Больше, чем война

Наталья Иванова 26
В этом году исполняется восемьдесят лет с начала Великой Отечественной войны. Она всё дальше и дальше от нас. Ушли почти все ветераны. Некому больше рассказывать нам о том, какая она была. Какая она была страшная, нечеловечески страшная. И только те знания, которые мы получили, а современные дети продолжают получать в школе, произведения искусства о тех годах и огонёк совести, не дающий сбиться с правильного и праведного пути, должны сохранить правду для последующих поколений.
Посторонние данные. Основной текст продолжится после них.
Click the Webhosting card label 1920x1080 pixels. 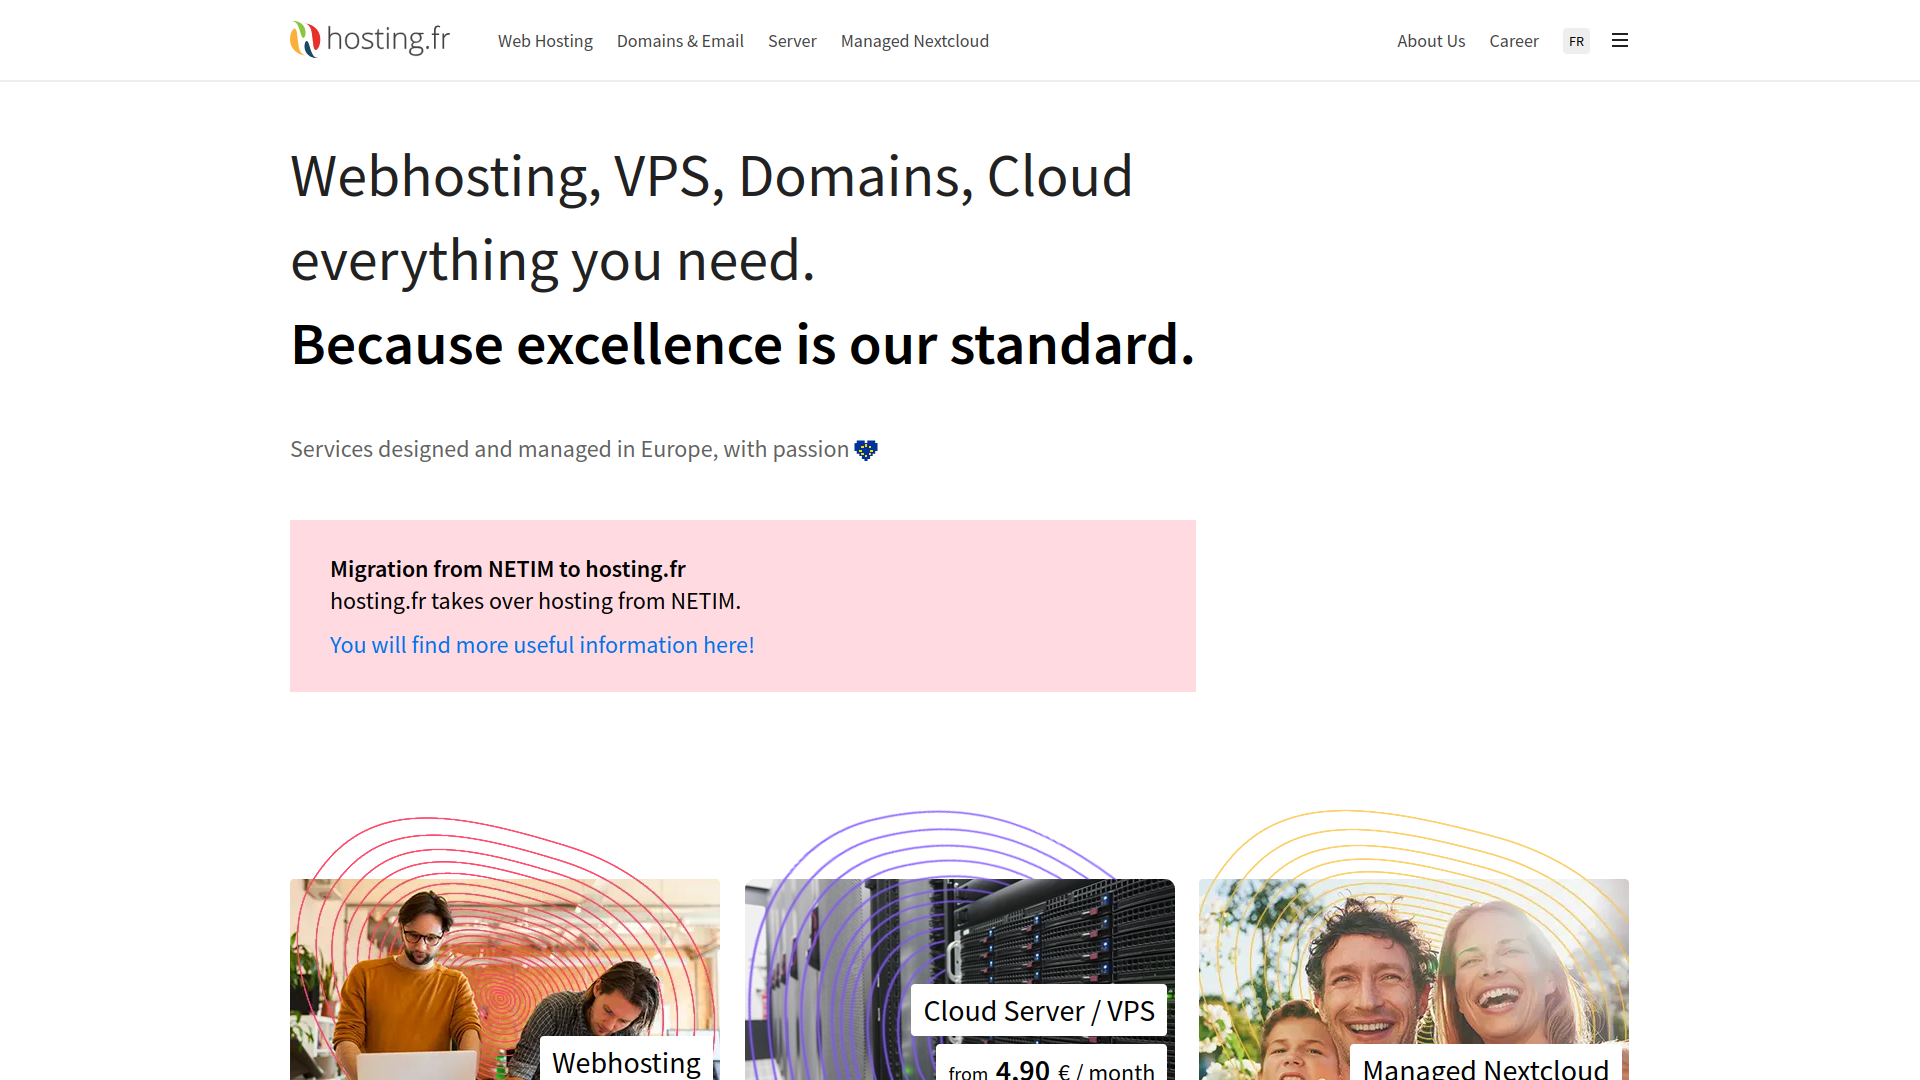[627, 1062]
В Германии, в которой я сейчас живу, к последней мировой войне всегда относились очень сложно. Послевоенное поколение хотело её забыть, хотело забыть то зло, которое немцы причинили многим народам в Европе, а также народам Советского Союза. Психологически это понятно. Понятно не значит простительно. Американцы заставили немцев каяться, но только за Холокост. Холокост в Германии отрицать нельзя – за это полагается уголовное наказание в  виде лишения свободы на шесть лет. Никому из немцев и в страшном сне не придёт в голову непочтительно отозваться о жертвах Холокоста – их так вымуштровали. Между собой только молодые люди решаются бросать фразы, типа: а я не убивал евреев, почему я должен каяться? Но только в узком кругу, никогда публично.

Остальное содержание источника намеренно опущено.